In general, I’d say that the concerns raised through the above-mentioned posts are ones we must keep in mind, but that the slope may not yet have gotten that slippery.

Finally: the National Academies of Science, Engineering, and Medicine will hold a conference in Washington DC on Monday and Tuesday, February 12 and 13.  Looks like a webcast is available.  You can find information about it, and sign up to attend in person or by the web, here.  I’m going to try to at least watch some of it. From the information at that site:

This workshop will include discussions, and background materials, that address:

  • What is known empirically about the access to and practice of physician-assisted death in the U.S. and in other countries?
  • What are potential approaches for physicians, including those practicing in states where it is legal, those who receive a request for access when the practice is legal in nearby states but not in the state of practice, and those who practice in a state where it is legal but are personally opposed to physician-assisted death.
  • What is known about how palliative care and hospice services have incorporated the practice of physician-assisted death in states where it is legal?

One Response

  1. Anita Showalter, DO says:

    I am a physician from Washington where we have a similar physician assisted suicide law as Oregon.
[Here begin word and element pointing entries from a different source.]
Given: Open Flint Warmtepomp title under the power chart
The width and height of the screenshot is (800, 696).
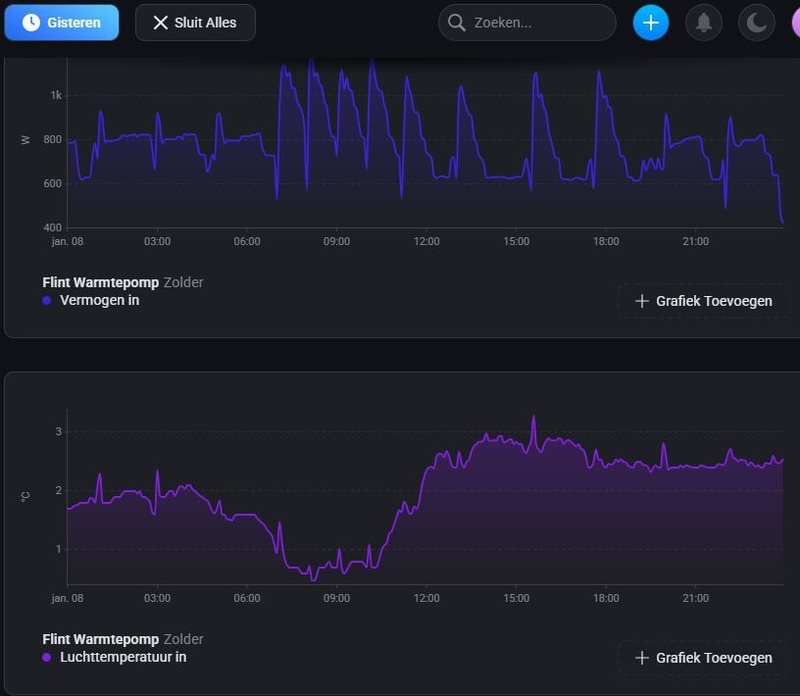Looking at the screenshot, I should coord(100,282).
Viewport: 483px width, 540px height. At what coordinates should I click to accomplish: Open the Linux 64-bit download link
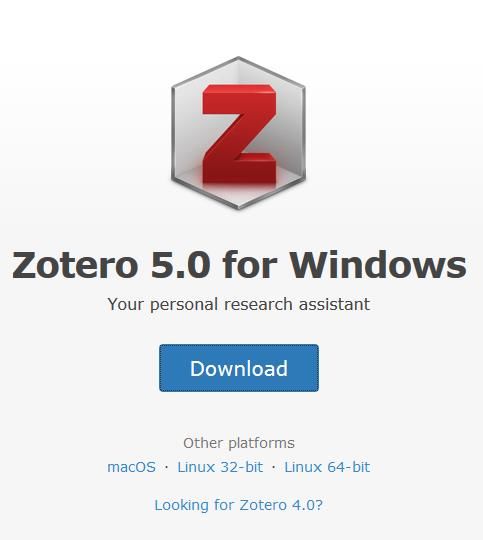coord(327,467)
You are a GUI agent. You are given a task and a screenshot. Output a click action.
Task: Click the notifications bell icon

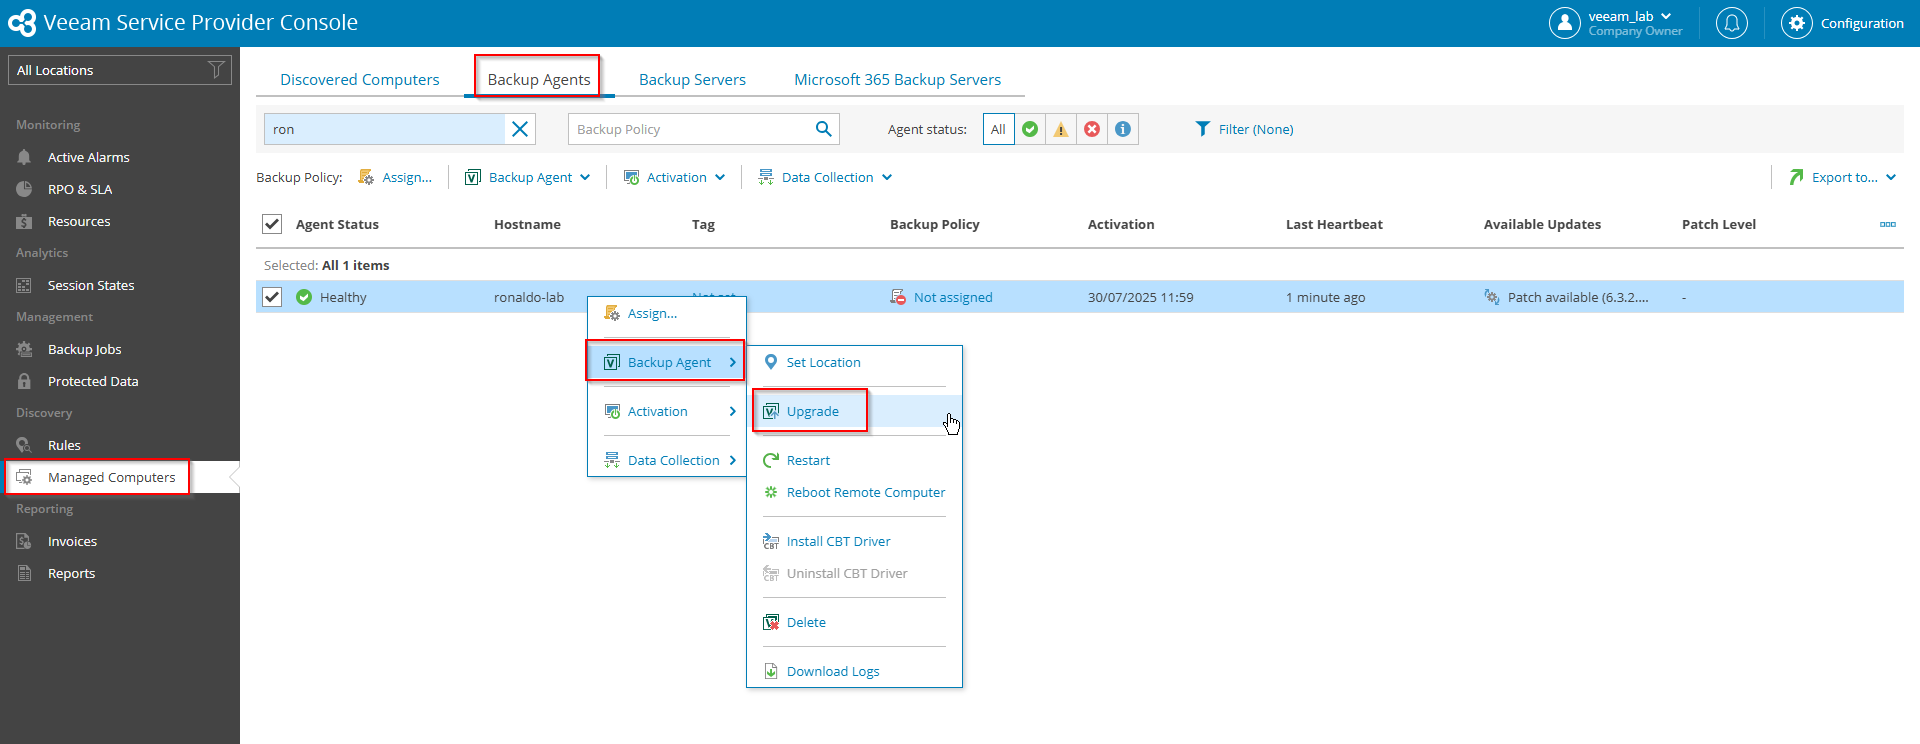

It is true that patient only has to receive a terminal diagnosis with predicted 6 months to live to qualify for a lethal prescription. First, physicians are notoriously inaccurate when making the prognosis of life expectancy after diagnosis of a terminal illness. Patients do not have to have gone through any treatment prior to request, so the patient may make the decision without exploring any treatment options that could significantly extend life expectancy. Intolerable pain is often used as an argument in favor of these laws, but it is rarely the reason a patient makes the request, which is, as the article stated, most often because of fear of lack of autonomy and fear of being a burden. Current palliative care practices allow most patients from having excessive pain. As physicians, we should be focused on killing the pain, not the patient. Expectations that physicians will participate in determining the time of a patient’s death run counter to the training, expertise and role of physicians as healers.